▶ [Instructions to follow]:
Find the string "computer" in the records and copy each line where it occurs.

▶ [Material to process]:

▬▬▬▬▬▬

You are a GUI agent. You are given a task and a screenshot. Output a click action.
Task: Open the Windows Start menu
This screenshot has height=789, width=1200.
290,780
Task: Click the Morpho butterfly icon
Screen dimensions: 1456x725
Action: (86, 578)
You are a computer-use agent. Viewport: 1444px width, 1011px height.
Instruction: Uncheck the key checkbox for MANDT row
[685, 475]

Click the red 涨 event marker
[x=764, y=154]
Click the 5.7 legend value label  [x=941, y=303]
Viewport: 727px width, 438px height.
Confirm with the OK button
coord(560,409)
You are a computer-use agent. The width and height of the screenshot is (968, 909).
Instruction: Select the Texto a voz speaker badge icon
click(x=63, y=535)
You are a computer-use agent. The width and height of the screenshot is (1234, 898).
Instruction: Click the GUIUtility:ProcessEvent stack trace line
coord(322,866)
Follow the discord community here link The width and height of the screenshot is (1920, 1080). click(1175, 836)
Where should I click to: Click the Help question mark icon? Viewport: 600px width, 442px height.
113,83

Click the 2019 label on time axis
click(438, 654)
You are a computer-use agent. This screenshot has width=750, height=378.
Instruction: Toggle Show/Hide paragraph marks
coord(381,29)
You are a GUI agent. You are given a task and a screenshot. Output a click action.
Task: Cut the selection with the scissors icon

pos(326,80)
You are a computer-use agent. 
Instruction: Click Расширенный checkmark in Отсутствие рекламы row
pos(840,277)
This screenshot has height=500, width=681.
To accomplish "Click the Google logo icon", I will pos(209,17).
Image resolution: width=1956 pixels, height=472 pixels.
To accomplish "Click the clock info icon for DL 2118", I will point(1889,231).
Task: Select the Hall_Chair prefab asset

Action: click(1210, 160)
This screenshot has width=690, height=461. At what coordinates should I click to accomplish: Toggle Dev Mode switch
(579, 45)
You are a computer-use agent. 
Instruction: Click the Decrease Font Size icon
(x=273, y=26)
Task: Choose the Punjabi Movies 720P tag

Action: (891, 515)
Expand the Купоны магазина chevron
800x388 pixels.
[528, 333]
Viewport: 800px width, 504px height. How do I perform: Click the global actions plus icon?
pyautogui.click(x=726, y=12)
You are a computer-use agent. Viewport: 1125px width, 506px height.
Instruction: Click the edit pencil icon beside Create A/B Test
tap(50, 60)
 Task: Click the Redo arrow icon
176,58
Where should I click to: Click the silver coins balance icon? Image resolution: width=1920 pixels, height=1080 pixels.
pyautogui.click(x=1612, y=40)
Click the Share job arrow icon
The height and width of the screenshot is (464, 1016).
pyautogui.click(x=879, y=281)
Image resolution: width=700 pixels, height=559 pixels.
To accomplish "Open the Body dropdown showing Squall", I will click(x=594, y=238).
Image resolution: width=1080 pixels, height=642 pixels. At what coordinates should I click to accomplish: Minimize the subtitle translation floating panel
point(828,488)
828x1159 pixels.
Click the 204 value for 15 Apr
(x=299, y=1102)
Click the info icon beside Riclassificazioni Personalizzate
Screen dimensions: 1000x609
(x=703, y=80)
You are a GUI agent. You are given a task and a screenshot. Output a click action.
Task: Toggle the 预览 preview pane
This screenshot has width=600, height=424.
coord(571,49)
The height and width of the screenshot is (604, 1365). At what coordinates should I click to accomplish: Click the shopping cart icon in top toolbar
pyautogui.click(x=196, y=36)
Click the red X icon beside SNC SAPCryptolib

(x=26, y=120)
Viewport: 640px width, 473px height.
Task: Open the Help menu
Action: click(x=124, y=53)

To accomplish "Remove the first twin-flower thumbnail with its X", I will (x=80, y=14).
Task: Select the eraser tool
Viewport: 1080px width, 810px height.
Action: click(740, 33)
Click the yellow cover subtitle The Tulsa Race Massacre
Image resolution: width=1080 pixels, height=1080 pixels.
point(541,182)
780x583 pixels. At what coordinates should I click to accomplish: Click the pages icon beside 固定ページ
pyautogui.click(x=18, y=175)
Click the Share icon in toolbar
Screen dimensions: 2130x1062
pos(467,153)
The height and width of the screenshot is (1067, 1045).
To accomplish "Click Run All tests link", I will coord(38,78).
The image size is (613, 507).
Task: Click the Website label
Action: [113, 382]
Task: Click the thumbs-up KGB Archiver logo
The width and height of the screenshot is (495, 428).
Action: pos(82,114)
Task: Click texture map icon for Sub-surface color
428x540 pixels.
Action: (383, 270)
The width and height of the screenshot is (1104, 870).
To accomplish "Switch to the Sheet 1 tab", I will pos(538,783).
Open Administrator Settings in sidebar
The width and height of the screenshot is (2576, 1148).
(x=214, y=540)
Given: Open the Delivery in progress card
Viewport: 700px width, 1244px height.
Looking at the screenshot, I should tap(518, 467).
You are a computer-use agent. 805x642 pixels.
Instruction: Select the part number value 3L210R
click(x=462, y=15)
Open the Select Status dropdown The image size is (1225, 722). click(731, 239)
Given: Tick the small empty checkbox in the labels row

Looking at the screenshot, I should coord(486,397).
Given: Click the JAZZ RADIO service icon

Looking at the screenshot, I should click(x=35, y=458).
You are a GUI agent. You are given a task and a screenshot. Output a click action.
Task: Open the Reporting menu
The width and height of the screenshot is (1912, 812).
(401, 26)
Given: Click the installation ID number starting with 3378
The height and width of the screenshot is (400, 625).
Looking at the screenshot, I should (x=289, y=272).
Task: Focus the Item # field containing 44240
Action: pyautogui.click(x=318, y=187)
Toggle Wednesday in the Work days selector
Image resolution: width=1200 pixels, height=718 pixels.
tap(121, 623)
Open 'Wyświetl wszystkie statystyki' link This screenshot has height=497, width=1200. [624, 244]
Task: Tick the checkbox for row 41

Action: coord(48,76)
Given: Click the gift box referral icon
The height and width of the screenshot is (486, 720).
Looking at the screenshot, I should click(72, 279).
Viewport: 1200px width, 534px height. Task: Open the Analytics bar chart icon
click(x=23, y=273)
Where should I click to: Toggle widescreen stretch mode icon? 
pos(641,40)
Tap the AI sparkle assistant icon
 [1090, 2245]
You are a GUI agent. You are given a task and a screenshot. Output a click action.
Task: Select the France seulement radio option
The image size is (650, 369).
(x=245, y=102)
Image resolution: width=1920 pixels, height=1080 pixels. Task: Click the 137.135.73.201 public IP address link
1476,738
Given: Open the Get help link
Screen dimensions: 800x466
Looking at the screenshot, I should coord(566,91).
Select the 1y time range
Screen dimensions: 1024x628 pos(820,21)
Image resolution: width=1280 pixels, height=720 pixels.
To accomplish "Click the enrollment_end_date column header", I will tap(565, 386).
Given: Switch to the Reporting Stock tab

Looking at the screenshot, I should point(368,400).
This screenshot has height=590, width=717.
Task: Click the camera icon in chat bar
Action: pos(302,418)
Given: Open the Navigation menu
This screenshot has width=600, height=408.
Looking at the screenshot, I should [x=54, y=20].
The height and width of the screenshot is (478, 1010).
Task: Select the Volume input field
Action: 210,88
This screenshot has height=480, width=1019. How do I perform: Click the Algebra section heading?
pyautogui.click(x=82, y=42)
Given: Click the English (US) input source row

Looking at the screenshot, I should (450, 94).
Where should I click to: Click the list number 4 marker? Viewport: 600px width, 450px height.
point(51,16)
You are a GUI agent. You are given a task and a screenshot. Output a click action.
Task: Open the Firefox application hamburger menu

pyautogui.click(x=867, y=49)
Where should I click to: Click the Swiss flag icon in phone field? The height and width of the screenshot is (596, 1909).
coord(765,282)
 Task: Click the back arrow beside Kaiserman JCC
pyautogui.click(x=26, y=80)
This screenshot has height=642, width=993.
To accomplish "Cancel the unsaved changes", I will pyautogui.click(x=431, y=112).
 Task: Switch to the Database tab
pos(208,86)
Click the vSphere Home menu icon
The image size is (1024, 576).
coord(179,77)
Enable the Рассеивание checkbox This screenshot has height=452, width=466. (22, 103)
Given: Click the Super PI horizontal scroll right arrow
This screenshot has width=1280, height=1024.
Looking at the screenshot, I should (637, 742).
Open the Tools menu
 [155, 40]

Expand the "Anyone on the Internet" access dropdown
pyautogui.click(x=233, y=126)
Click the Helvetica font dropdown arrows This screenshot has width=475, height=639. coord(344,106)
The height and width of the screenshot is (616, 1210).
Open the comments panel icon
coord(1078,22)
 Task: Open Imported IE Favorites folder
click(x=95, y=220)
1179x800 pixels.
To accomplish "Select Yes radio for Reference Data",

▬▬▬▬▬▬

▶ [Output for this exercise]:
You are a computer-use agent. Viewport: 1444px width, 1011px height.
You are a computer-use agent. The width and height of the screenshot is (968, 909).
You are a computer-use agent. The width and height of the screenshot is (1234, 898).
You are a computer-use agent. This screenshot has width=750, height=378.
You are a computer-use agent. 
You are a computer-use agent. 
You are a computer-use agent. Viewport: 1125px width, 506px height.
You are a computer-use agent. 805x642 pixels.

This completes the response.